» **Work instruction**
When you reach the line containing "Viewport: 442px width, 271px height." in the records below, set it down exactly, together with every later line through the end, but not the pictures.

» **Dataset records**
++++++++++
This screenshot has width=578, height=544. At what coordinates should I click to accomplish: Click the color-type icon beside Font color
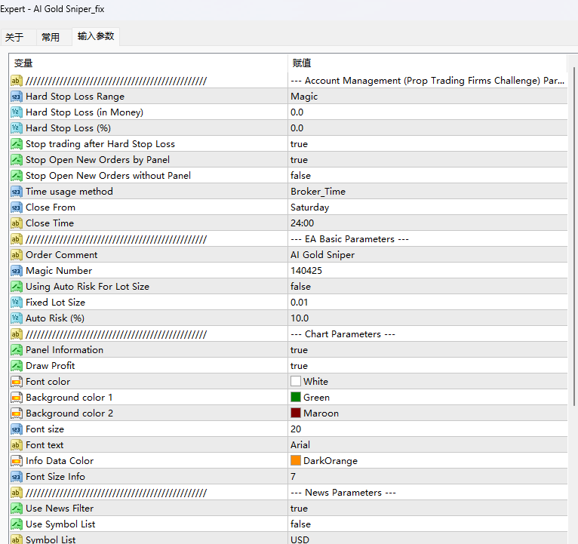pyautogui.click(x=17, y=382)
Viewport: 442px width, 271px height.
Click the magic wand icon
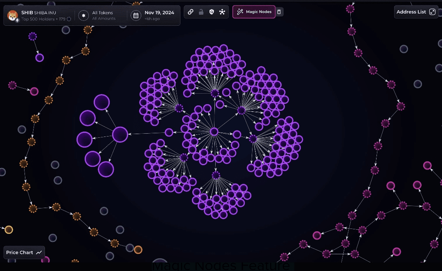click(x=240, y=12)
++++++++++
» **Response to the exercise**
Viewport: 442px width, 271px height.
Click the magic wand icon
click(x=240, y=12)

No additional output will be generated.